___ Input data
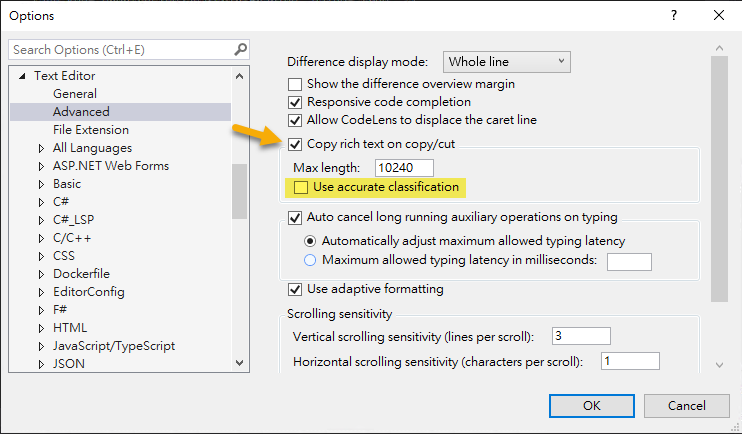Viewport: 742px width, 434px height.
Task: Expand the All Languages node
Action: point(41,148)
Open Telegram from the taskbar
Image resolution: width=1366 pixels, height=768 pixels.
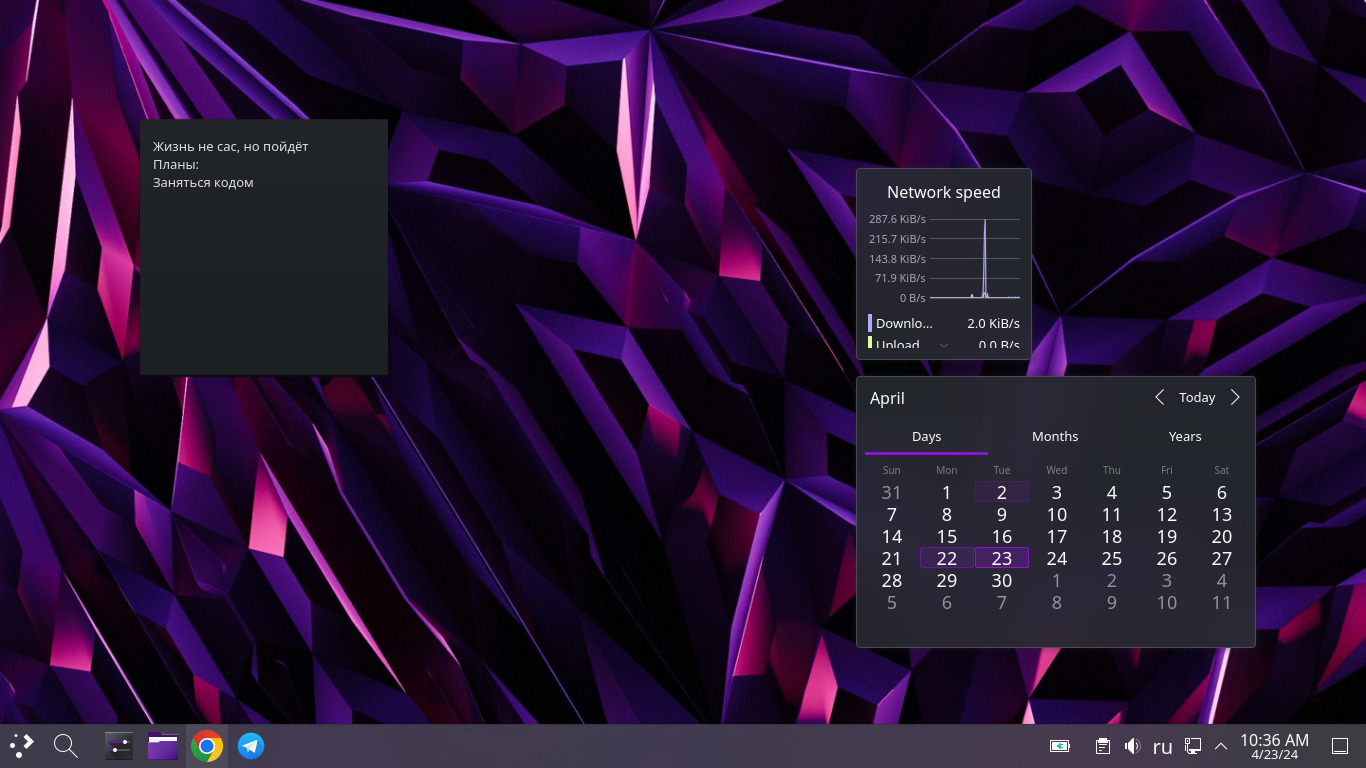[x=251, y=746]
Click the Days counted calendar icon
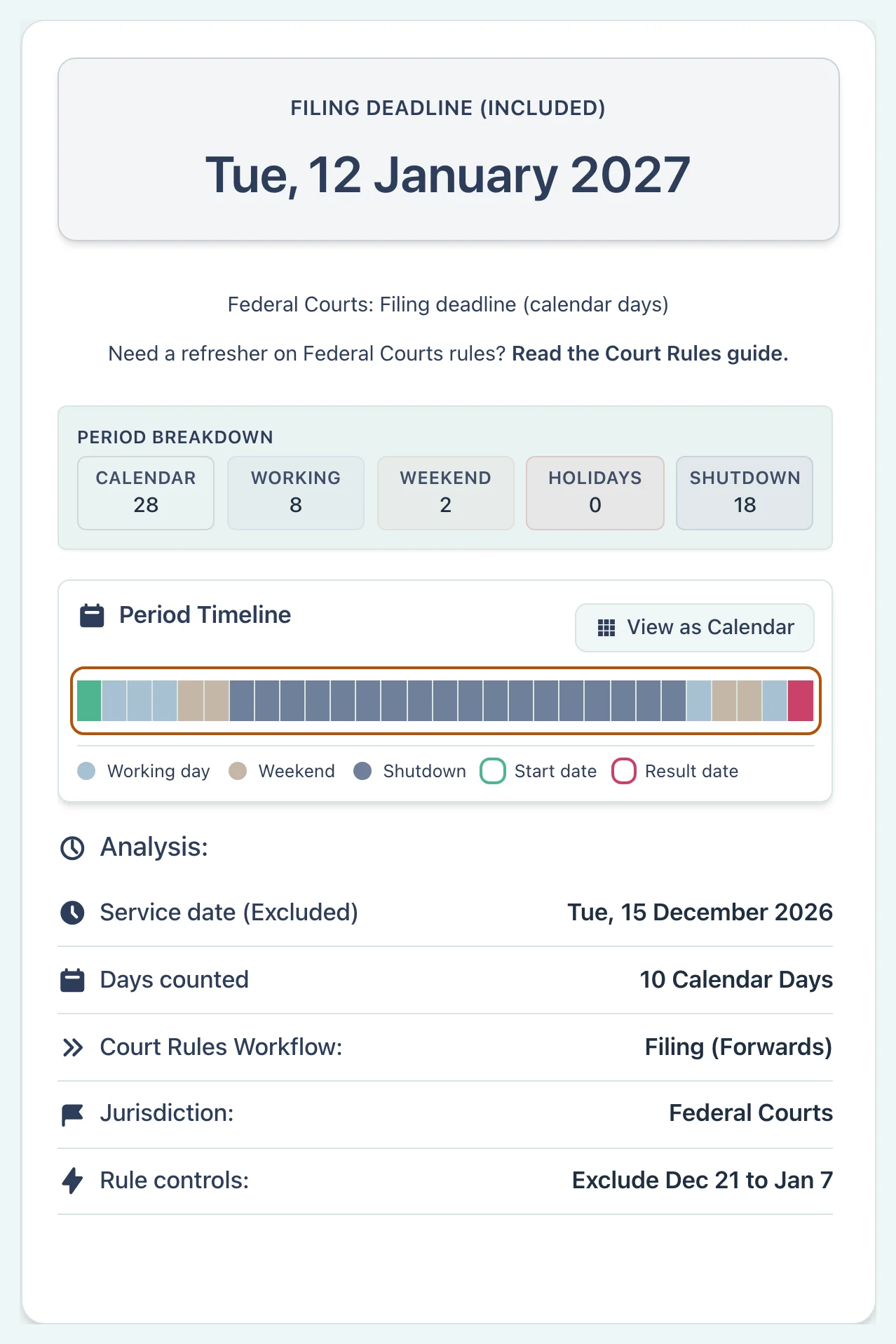 coord(72,980)
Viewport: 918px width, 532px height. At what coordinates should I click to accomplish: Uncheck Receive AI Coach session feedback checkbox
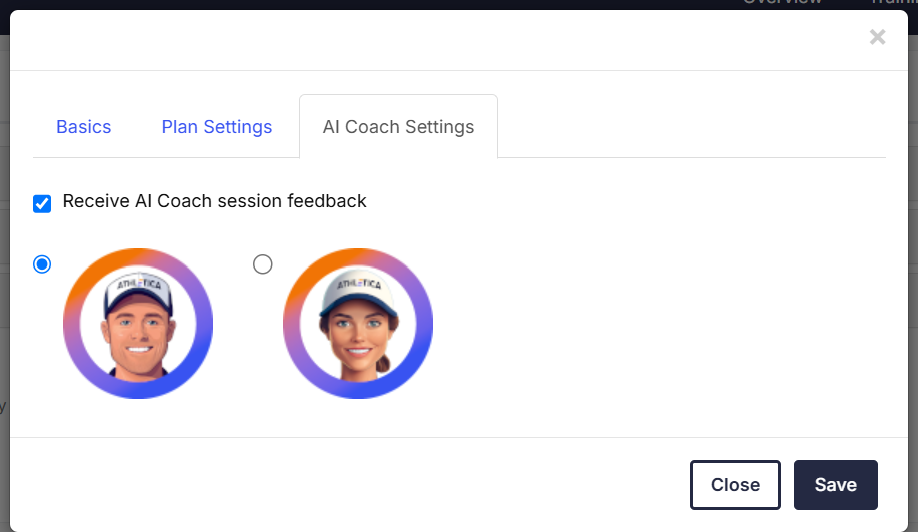click(42, 203)
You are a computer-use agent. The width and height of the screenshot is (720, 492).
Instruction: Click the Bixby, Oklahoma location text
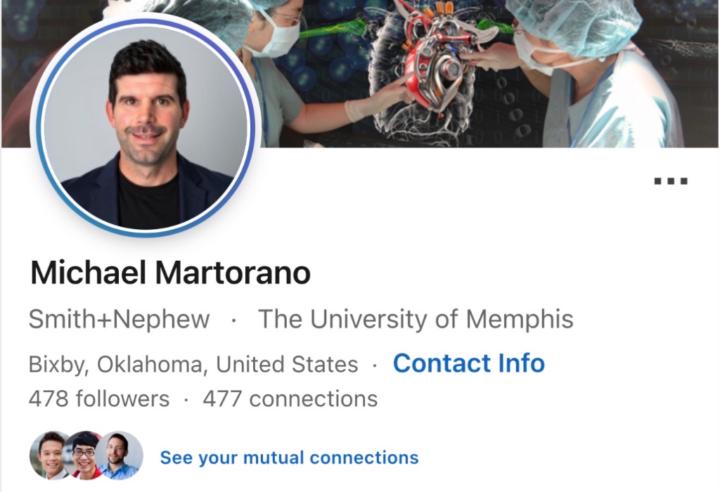pyautogui.click(x=193, y=364)
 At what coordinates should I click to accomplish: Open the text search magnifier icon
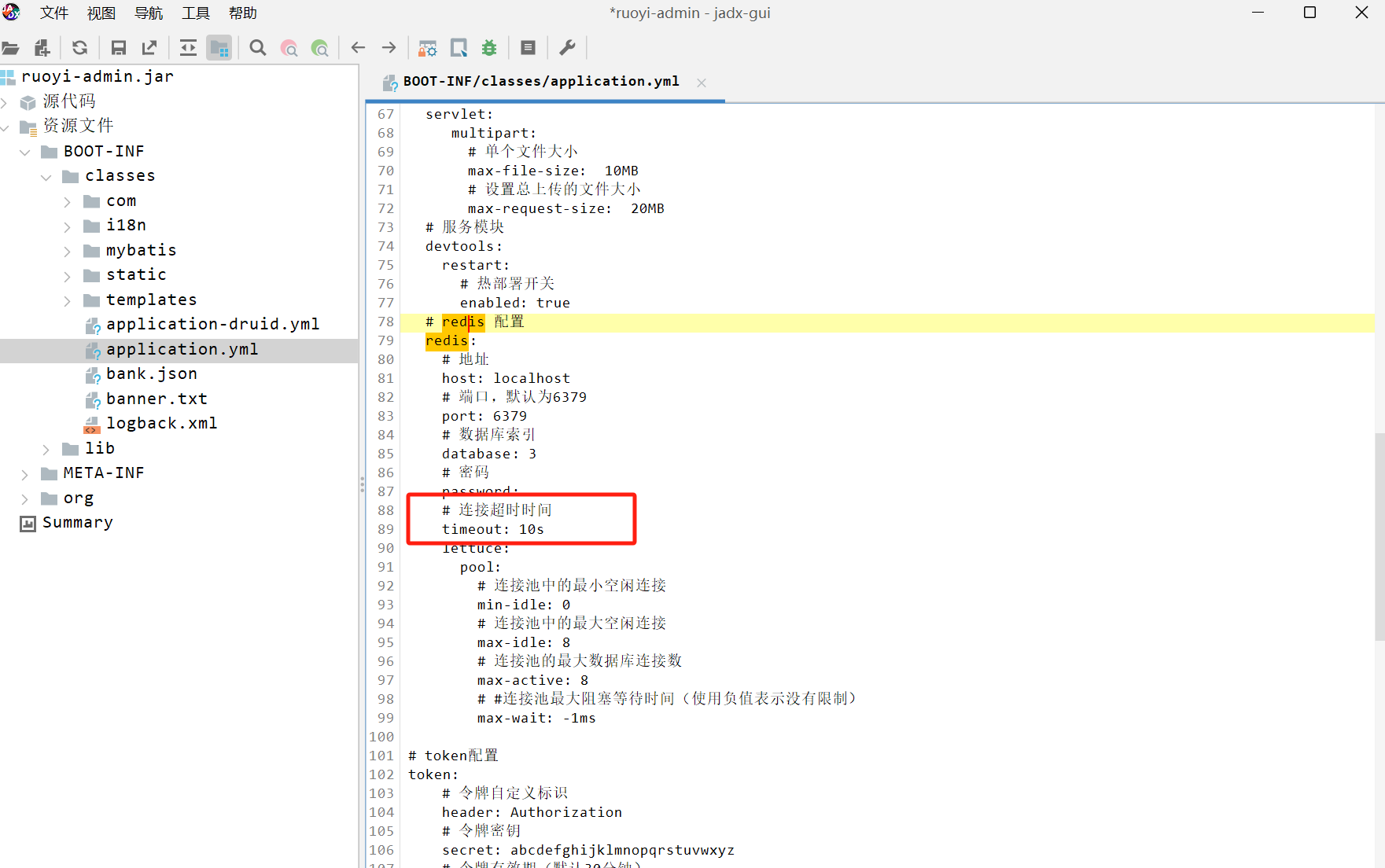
______
Action item:
Exclude the pictures, and output exactly the lines from the one with "You are a computer-use" through the last line of the records, both included.

Finished exercise:
You are a computer-use agent. The width and height of the screenshot is (720, 492).
Instruction: Click the Bixby, Oklahoma location text
pyautogui.click(x=193, y=364)
 At what coordinates should I click to accomplish: Open the text search magnifier icon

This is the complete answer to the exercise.